Story By: Joseph Golder, Sub-Editor: Michael Leidig, Agency: Newsflash
The Asian tiger mosquitoes that have made headlines around the world because they carry deadly viruses could already be in the UK, an expert has told Newsflash in an exclusive interview.
Dr Anna-Bella Failloux, who is an expert on virus-carrying mosquitoes and who conducts research at the Institut Pasteur in Paris, told Newsflash that “there is no reason Tiger mosquitoes are not already in the UK”.
She said that the UK “climate is less harsh than in other places” and that the Tiger Mosquitoes “had already been detected there before but that they hadn’t stayed.”
When asked if she thought the virus-carrying Tiger mosquitoes, which originally come from China, had simply not been detected again in the UK, Dr Failloux said “it depends on the detection system, it is possible that they just haven’t found them yet”.
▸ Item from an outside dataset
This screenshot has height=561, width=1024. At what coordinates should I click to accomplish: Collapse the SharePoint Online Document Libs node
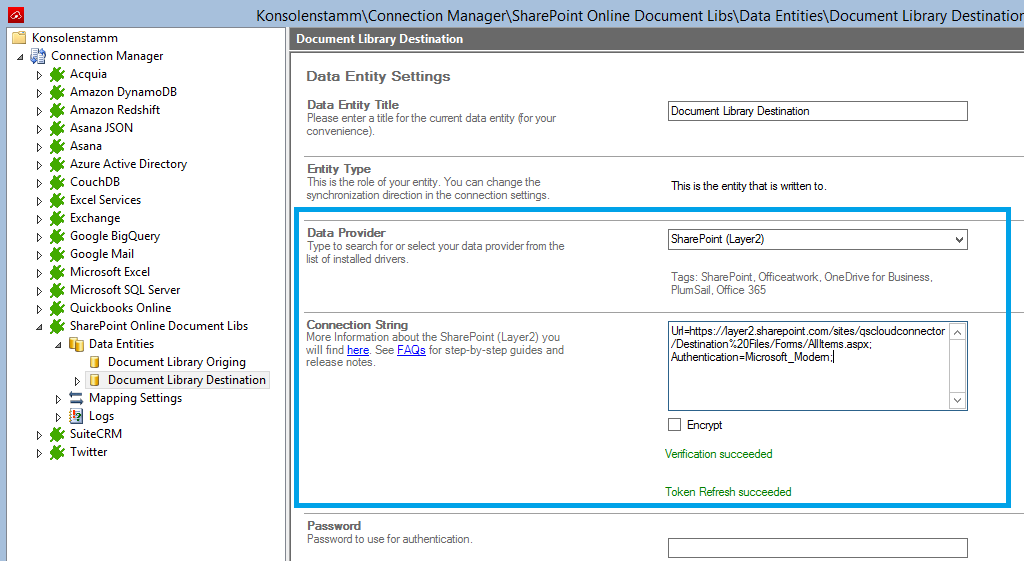click(x=40, y=327)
She also warned against government cuts to such systems during times of economic downturn, like in “Greece and Spain where they have dismantled their detection systems due to the economic crisis”.
Dr Failloux, 57, said that the “invasive species” can carry “from 25 to 30 different kinds of viruses”, including the “Dengue, Zika, and the West Nile” viruses.
She said the virus-carrying mosquitoes are mainly found in urban areas, and that they are a problem that is mainly caused by “human activity” combined with “climate change”.
She said that Tiger mosquitoes had migrated “from China to Japan, and then on to the United States and to Italy”, before being detected “in France in 2004” for the first time.
The entomologist (a scientist who studies insects) said they are tracking their migration north, through the country and that they “move 100 kilometres (62 miles) a year, to the north and to the west.”
She said that the species had already been detected as far north as the Netherlands, saying that it “adapts to cold climates.”
These maps show the extent of the mosquitoes’ spread in France between 2004 and 2020.
Dr Failloux explained that while the Tiger mosquitoes do particularly well in hot climates – which is why they were first found in France in the south of the country – they can also “adapt to cold climates” because their “eggs can withstand low temperatures”.
The expert warned that these mosquitoes mainly migrate thanks to humans who unwittingly carry their eggs around, in “goods containers travelling long distances”, in “tyres”, “flower pots”, and even in “pots and pans”.
She said they often follow roadways and they have often found them in motorway service areas, a little further north every year.
Asked what British tourists going to France this summer could do, Dr Failloux said: “Avoid being bitten.”
She added: “Some people handle mosquito bites better than others.”
She said that the more people are bitten, the more they “develop an immunity” but that people who are not used to mosquito bites can “develop quite spectacular reactions with itchy spots.”
But there is a silver lining as Dr Failloux also said that given that mosquitoes “cannot regulate their internal temperature” and therefore given that “they move around depending on the temperature”, so that they are roughly at “30 degrees” Celsius, people can avoid being bitten by “avoiding shade”, especially “early in the morning and in the evening”.
The best solution, she said, was to “lie in the sun at the beach because you won’t be bitten there!”
If people want to go hiking, she said they should wear light clothes that cover their arms and legs and use mosquito repellent.
Asked if mosquitoes can transmit COVID-19, she replied: “It is a legitimate concern that coronavirus could be transmitted by mosquitoes, but it would in reality be very very difficult because you would need to have a lot of the coronavirus in your blood, so at the moment, no, I would say it cannot transmit it.” Although she made it clear it is something they are looking into.
Dr Failloux is a professor of entomology and is head of the “Arboviruses and Insect Vectors” branch of the Department of Virology at the Institut Pasteur in Paris.
She said she has “always been fascinated with biology” and that she is from “French Polynesia”.
She said she studied in France in Toulouse and has a “doctorate in medical entomology”, that she is particularly interested in “insects that affect humans” and that she did her post-doctorate at the Pasteur Institute in Paris where she is currently heading up a team that researches insects that transmit viruses to humans.